Target pointing data
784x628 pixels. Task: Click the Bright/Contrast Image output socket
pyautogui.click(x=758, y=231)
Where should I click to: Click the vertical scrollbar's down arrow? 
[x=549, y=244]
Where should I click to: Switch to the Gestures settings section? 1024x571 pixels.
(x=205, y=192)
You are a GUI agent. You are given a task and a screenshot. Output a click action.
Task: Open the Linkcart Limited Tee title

...

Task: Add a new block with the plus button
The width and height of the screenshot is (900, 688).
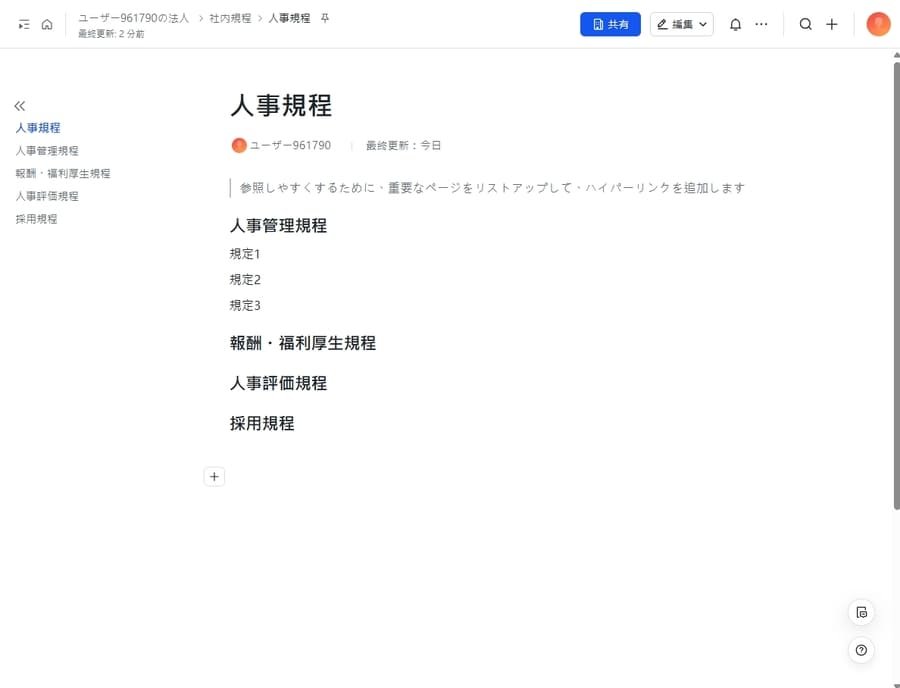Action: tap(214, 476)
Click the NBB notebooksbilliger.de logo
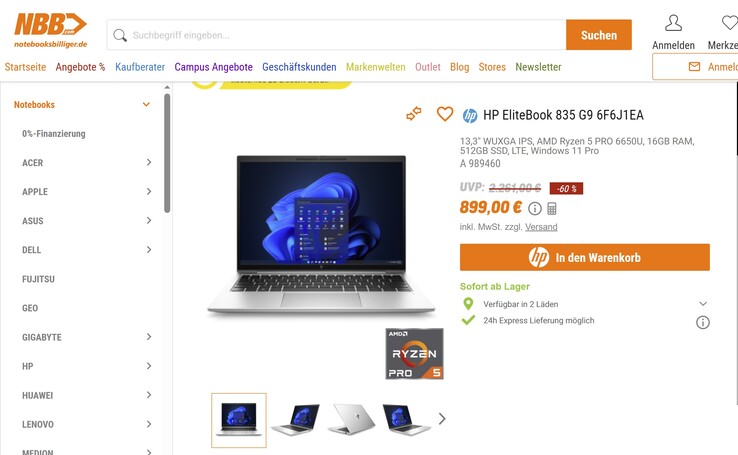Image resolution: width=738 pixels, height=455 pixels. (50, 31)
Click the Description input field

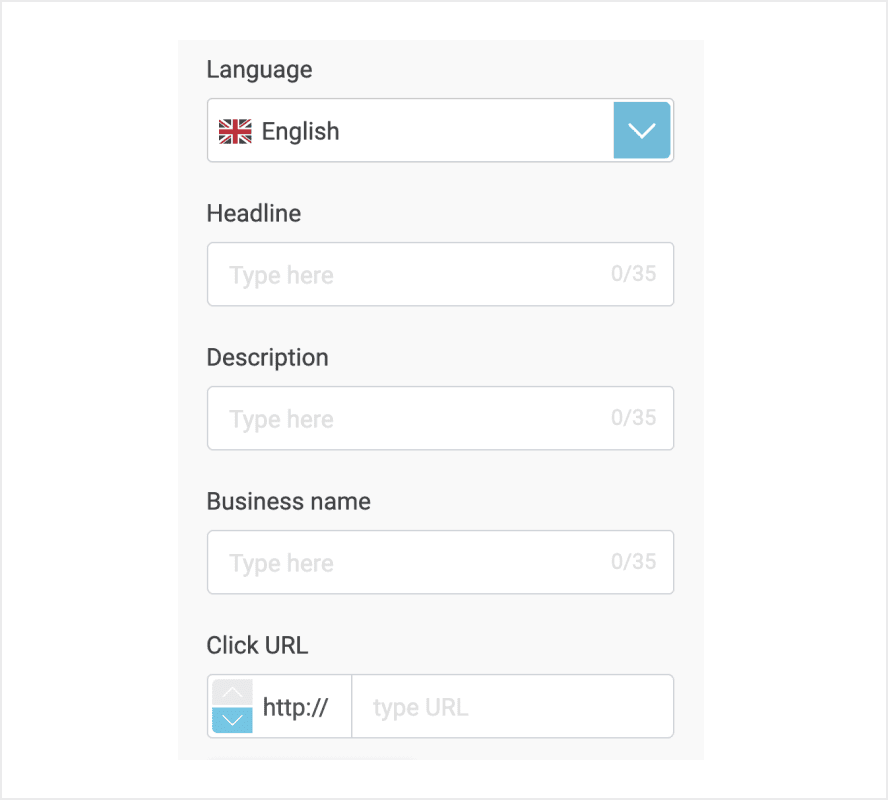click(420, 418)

* **EXERCISE INSTRUCTIONS**
Reproduce the records word for word, starting with the line containing "Task: Add a new block with the plus button" and going on through the line containing "click(420, 418)". Leave the pictures out.

* **OUTPUT**
Task: Add a new block with the plus button
The width and height of the screenshot is (900, 688).
Action: tap(214, 476)
Click the NBB notebooksbilliger.de logo
Image resolution: width=738 pixels, height=455 pixels. (50, 31)
Click the Description input field

click(420, 418)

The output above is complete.